Finding text in multiple formats

wf · September 5, 2018, 7:12pm

I have a document with text in italics followed by a period, a variable number of spaces, and then non-italics text. Sometimes the period and the spaces are in italics and sometimes not. I want to find all of the italics text followed by a period and spaces and replace the period and spaces with a non-italics colon and a single space. The regular expression to do this is pretty simple: I find ([a-z]). + and replace it with $1: . The problem is the formatting. If I set the find term to no format, then it picks up on every sentence of non-italics text that ends with a period and a space. If I set the find term to Italics, then it only picks on those places where the period and spaces are in italics, which fails to catch a lot of what I want to change. I have tried selecting just the ([a-z]) and setting that to italics, and the . + and turning off formatting for that, but LibreOffice does not seem to support that functionality (or I am going about it incorrectly). Furthermore, I cannot figure out how to get the replacement text to be partially in italics (the $1 match) and partially not (the : ). Either the colon appears in italics or the text is set to non-italics. Here is an example where you can test this. (As you’ll see, the crucial point is that the italics sometimes include the period and spaces and sometimes don’t.) Thank you in advance for any ideas.

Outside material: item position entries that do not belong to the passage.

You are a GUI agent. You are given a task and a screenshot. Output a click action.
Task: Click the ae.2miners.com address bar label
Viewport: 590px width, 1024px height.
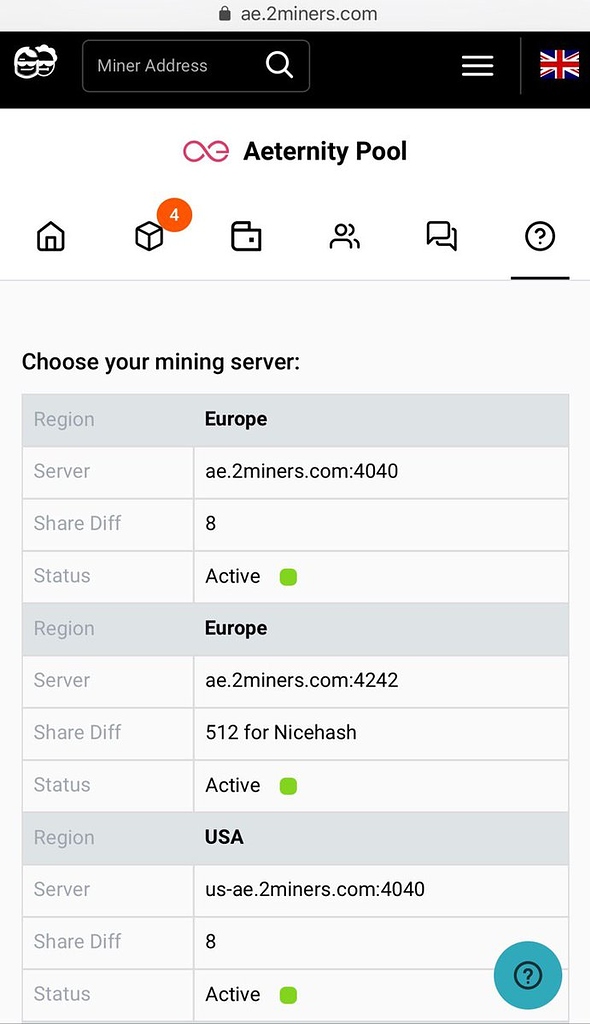308,14
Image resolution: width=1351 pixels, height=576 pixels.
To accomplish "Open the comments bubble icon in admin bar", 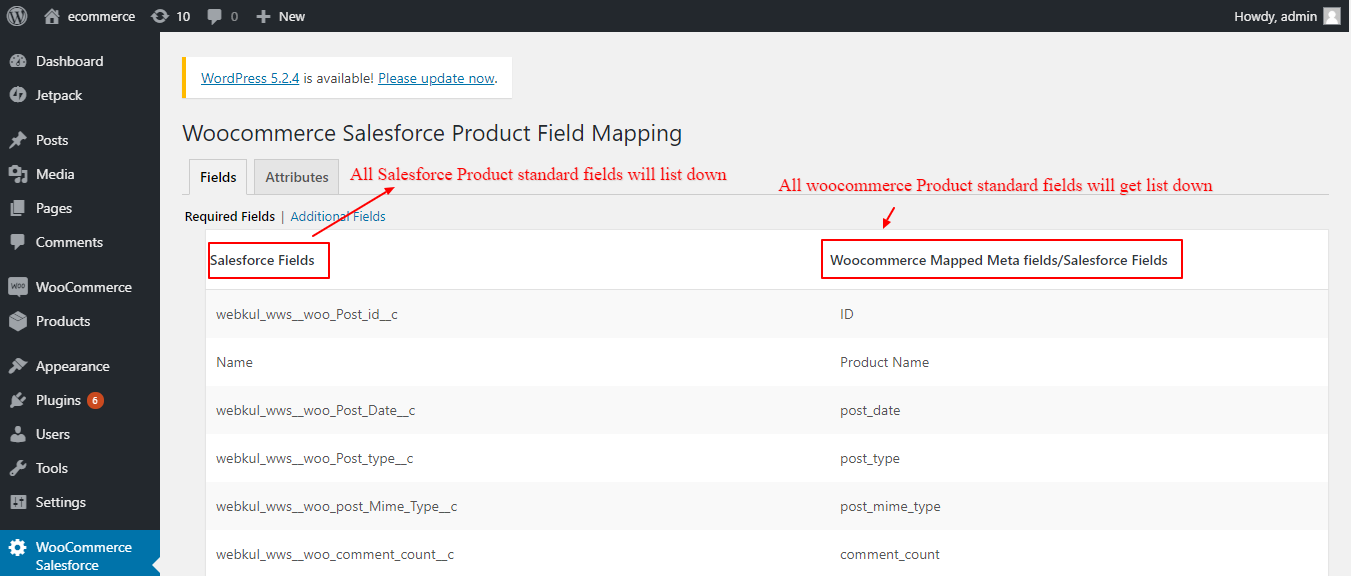I will 214,16.
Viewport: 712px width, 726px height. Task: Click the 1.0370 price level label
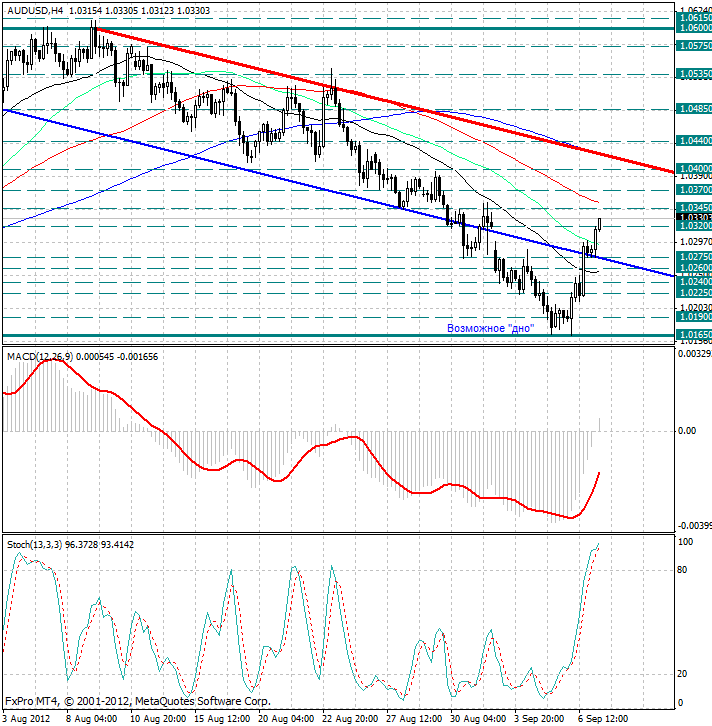tap(693, 189)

Here is an example. This is the first one. And another. And Another.

*Another example. * With. multiple. sentences.

And a third example for good measure. Try it. You’ll see.

mikekaganski · September 5, 2018, 7:50pm

Unfortunately, it seems that when using (negative)? look-(ahead|behind) assertions, we cannot use back references in replacement box. So my initial idea to use search string like ([a-z])(?=\. ) failed.

Anyway, you could use a three-stage procedure.

Find all of ([a-z])\b formatted italics and replace with $1{enditalics} (the string “{enditalics}” is expected to be absent in the text prior to the operation).
Find all of \{enditalics\}[.] + with formatting turned off and replace with : with non-italics formatting.
Find all \{enditalics\} left (or simply {enditalics} with regexes disabled) and replace with empty string.

wf · September 6, 2018, 1:12pm

Thank you, your suggestion worked. I do wish that LO had the native ability to specify different formats for different portions of the find field. Perhaps that is worth a feature request.